╔══

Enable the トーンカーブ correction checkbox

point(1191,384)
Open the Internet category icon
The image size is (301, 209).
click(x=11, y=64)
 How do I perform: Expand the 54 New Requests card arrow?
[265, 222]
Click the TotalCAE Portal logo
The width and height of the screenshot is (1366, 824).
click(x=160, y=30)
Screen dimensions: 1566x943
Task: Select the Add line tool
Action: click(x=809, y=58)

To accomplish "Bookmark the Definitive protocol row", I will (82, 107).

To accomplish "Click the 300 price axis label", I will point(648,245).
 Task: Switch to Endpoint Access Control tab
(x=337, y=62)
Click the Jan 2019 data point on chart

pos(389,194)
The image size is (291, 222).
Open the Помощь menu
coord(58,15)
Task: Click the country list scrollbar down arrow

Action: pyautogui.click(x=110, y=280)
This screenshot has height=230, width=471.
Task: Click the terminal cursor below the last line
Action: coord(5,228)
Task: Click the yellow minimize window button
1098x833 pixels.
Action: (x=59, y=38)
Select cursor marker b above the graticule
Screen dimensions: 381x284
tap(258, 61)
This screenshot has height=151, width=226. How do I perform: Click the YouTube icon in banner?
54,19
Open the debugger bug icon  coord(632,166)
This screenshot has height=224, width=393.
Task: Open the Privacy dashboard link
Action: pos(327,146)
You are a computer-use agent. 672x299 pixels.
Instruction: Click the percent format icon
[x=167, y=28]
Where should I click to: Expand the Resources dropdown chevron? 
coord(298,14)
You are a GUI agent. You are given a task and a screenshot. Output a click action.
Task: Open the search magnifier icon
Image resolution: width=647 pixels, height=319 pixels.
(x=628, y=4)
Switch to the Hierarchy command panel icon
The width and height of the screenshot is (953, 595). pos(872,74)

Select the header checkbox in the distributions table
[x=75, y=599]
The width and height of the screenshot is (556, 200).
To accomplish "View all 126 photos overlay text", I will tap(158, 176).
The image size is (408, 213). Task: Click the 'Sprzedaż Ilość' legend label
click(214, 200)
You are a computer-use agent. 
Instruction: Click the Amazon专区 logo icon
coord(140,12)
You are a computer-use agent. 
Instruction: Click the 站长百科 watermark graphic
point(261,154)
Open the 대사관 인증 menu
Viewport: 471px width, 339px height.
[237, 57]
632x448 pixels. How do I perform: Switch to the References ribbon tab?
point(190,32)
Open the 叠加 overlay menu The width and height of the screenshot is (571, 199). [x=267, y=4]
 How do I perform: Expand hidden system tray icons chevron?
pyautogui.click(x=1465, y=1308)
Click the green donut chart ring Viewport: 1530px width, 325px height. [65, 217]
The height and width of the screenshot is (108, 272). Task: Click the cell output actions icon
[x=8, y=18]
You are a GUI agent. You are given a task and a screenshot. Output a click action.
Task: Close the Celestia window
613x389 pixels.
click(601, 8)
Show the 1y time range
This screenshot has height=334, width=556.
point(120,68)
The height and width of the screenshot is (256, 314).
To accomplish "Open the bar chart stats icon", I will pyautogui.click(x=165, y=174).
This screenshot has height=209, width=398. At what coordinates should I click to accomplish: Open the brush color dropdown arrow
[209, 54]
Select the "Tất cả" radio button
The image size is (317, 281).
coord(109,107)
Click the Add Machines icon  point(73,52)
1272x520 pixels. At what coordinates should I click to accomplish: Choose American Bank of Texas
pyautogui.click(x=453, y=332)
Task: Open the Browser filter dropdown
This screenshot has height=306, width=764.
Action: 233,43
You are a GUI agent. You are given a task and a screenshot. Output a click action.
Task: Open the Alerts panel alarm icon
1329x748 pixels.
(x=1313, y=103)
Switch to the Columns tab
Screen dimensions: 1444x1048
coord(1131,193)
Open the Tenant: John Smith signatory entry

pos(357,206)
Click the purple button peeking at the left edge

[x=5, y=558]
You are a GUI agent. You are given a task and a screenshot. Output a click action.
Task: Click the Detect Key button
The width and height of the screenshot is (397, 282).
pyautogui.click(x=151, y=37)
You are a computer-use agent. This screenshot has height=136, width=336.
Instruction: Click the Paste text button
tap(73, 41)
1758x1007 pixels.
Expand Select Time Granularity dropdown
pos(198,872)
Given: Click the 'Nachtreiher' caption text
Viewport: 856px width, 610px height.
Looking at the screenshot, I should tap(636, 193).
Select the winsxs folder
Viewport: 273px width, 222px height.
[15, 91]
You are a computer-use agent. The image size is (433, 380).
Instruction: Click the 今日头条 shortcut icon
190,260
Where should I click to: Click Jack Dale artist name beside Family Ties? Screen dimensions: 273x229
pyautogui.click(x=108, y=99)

╚══

AIM OF THE EXERCISE - Reproduce the whole listing above, every line from start to finish, with each character kept unchanged.

WORKED ANSWER -
Enable the トーンカーブ correction checkbox

point(1191,384)
Open the Internet category icon
The image size is (301, 209).
click(x=11, y=64)
 How do I perform: Expand the 54 New Requests card arrow?
[265, 222]
Click the TotalCAE Portal logo
The width and height of the screenshot is (1366, 824).
click(x=160, y=30)
Screen dimensions: 1566x943
Task: Select the Add line tool
Action: click(x=809, y=58)

To accomplish "Bookmark the Definitive protocol row", I will (82, 107).

To accomplish "Click the 300 price axis label", I will point(648,245).
 Task: Switch to Endpoint Access Control tab
(x=337, y=62)
Click the Jan 2019 data point on chart

pos(389,194)
The image size is (291, 222).
Open the Помощь menu
coord(58,15)
Task: Click the country list scrollbar down arrow

Action: pyautogui.click(x=110, y=280)
This screenshot has height=230, width=471.
Task: Click the terminal cursor below the last line
Action: coord(5,228)
Task: Click the yellow minimize window button
1098x833 pixels.
Action: (x=59, y=38)
Select cursor marker b above the graticule
Screen dimensions: 381x284
tap(258, 61)
This screenshot has height=151, width=226. How do I perform: Click the YouTube icon in banner?
54,19
Open the debugger bug icon  coord(632,166)
This screenshot has height=224, width=393.
Task: Open the Privacy dashboard link
Action: pos(327,146)
You are a computer-use agent. 672x299 pixels.
Instruction: Click the percent format icon
[x=167, y=28]
Where should I click to: Expand the Resources dropdown chevron? 
coord(298,14)
You are a GUI agent. You are given a task and a screenshot. Output a click action.
Task: Open the search magnifier icon
Image resolution: width=647 pixels, height=319 pixels.
(x=628, y=4)
Switch to the Hierarchy command panel icon
The width and height of the screenshot is (953, 595). pos(872,74)

Select the header checkbox in the distributions table
[x=75, y=599]
The width and height of the screenshot is (556, 200).
To accomplish "View all 126 photos overlay text", I will tap(158, 176).
The image size is (408, 213). Task: Click the 'Sprzedaż Ilość' legend label
click(214, 200)
You are a computer-use agent. 
Instruction: Click the Amazon专区 logo icon
coord(140,12)
You are a computer-use agent. 
Instruction: Click the 站长百科 watermark graphic
point(261,154)
Open the 대사관 인증 menu
Viewport: 471px width, 339px height.
[237, 57]
632x448 pixels. How do I perform: Switch to the References ribbon tab?
point(190,32)
Open the 叠加 overlay menu The width and height of the screenshot is (571, 199). [x=267, y=4]
 How do I perform: Expand hidden system tray icons chevron?
pyautogui.click(x=1465, y=1308)
Click the green donut chart ring Viewport: 1530px width, 325px height. [65, 217]
The height and width of the screenshot is (108, 272). Task: Click the cell output actions icon
[x=8, y=18]
You are a GUI agent. You are given a task and a screenshot. Output a click action.
Task: Close the Celestia window
613x389 pixels.
click(601, 8)
Show the 1y time range
This screenshot has height=334, width=556.
point(120,68)
The height and width of the screenshot is (256, 314).
To accomplish "Open the bar chart stats icon", I will pyautogui.click(x=165, y=174).
This screenshot has height=209, width=398. At what coordinates should I click to accomplish: Open the brush color dropdown arrow
[209, 54]
Select the "Tất cả" radio button
The image size is (317, 281).
coord(109,107)
Click the Add Machines icon  point(73,52)
1272x520 pixels. At what coordinates should I click to accomplish: Choose American Bank of Texas
pyautogui.click(x=453, y=332)
Task: Open the Browser filter dropdown
This screenshot has height=306, width=764.
Action: 233,43
You are a GUI agent. You are given a task and a screenshot. Output a click action.
Task: Open the Alerts panel alarm icon
1329x748 pixels.
(x=1313, y=103)
Switch to the Columns tab
Screen dimensions: 1444x1048
coord(1131,193)
Open the Tenant: John Smith signatory entry

pos(357,206)
Click the purple button peeking at the left edge

[x=5, y=558]
You are a GUI agent. You are given a task and a screenshot. Output a click action.
Task: Click the Detect Key button
The width and height of the screenshot is (397, 282).
pyautogui.click(x=151, y=37)
You are a computer-use agent. This screenshot has height=136, width=336.
Instruction: Click the Paste text button
tap(73, 41)
1758x1007 pixels.
Expand Select Time Granularity dropdown
pos(198,872)
Given: Click the 'Nachtreiher' caption text
Viewport: 856px width, 610px height.
Looking at the screenshot, I should tap(636, 193).
Select the winsxs folder
Viewport: 273px width, 222px height.
[15, 91]
You are a computer-use agent. The image size is (433, 380).
Instruction: Click the 今日头条 shortcut icon
190,260
Where should I click to: Click Jack Dale artist name beside Family Ties? Screen dimensions: 273x229
pyautogui.click(x=108, y=99)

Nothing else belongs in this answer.